There is so much information available on the internet now, that I've noticed that it tends to crowd out the personal narrative. It is easy to become overwhelmed with all the minutia, the trivia, the facts - whatever. Want to follow the story on Flight MH370? You can do that all day, every day for as long as they still cannot find the plane. Even after they find the plane, CNN will still be analyzing the facts of the story until God knows when.
I like to read on the internet, so don't get me wrong. I enjoy the media that I get to sample every day from the internet. It is a part of our culture. There are some stories that I like to follow in detail, but for every story that I follow, I lose a little bit of my own story.

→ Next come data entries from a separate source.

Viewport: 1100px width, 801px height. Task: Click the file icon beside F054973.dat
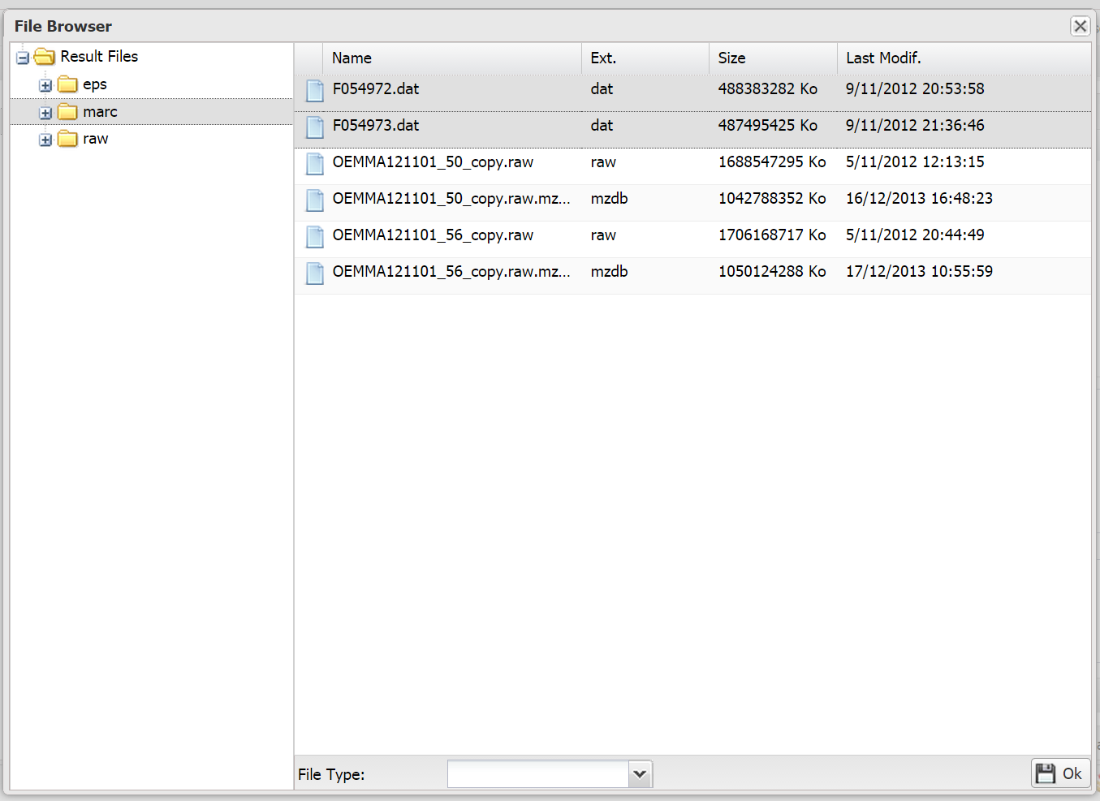(314, 127)
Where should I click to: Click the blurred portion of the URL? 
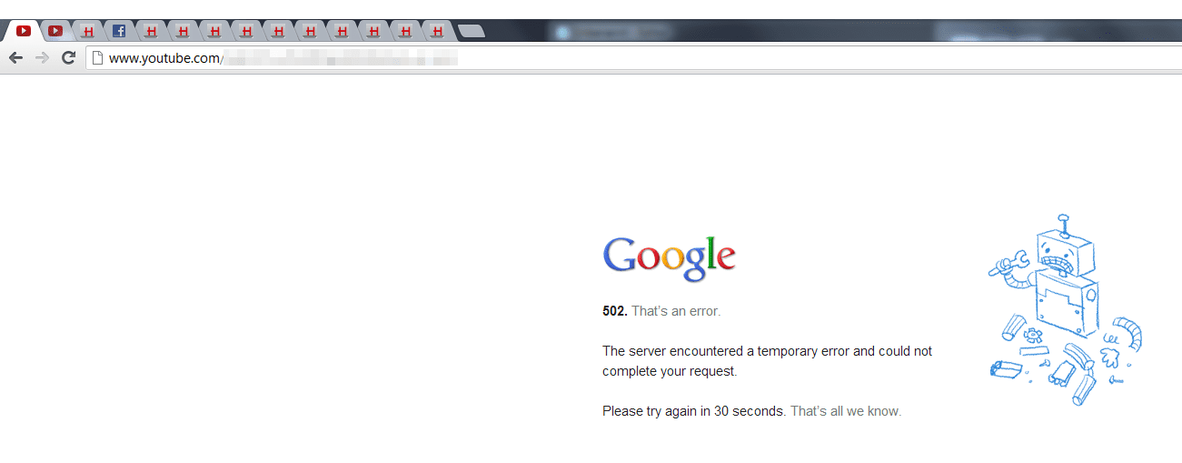click(341, 58)
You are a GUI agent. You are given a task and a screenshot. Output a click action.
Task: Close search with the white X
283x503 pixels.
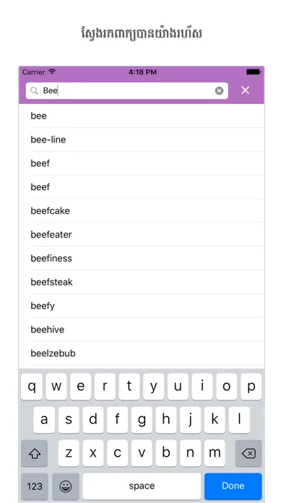tap(245, 90)
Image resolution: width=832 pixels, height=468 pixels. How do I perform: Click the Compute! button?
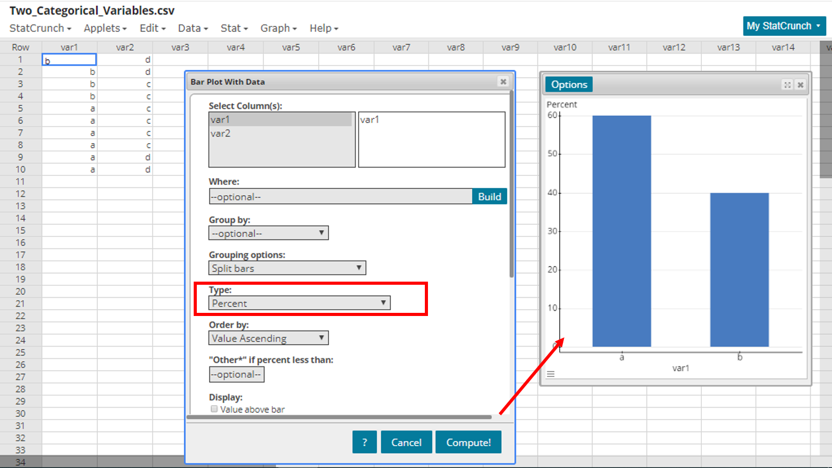coord(468,442)
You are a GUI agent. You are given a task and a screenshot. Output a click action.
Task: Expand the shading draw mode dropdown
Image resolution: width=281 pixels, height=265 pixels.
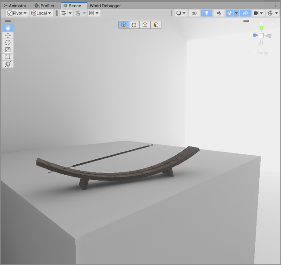click(181, 13)
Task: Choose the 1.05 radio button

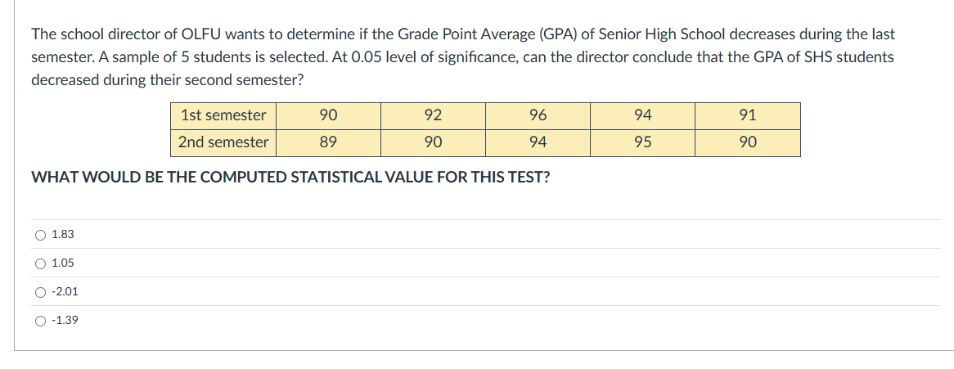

When we follow all that stuff on the internet, we can lose sight of who we are, where we belong, and where to find peace and quiet. I can only read so many stories, but when my daughter trundles in to see me, I stop what I'm doing and spend time with her. She has her own narrative. She sees me as I really am because there is no distraction available to her so that she can ignore me or make me go away. She reminds me that I am here, not there, on the internet.
It is easy to get lost on the internet, to forget oneself. The internet is a very interesting place, but I wouldn't want to live there. The people in my life remind of where I am, they are a point of reference I can see whenever I'm not looking at a screen. They are the anchor I need to reality, the true source of personal narrative, because they reflect me exactly as I am. Now.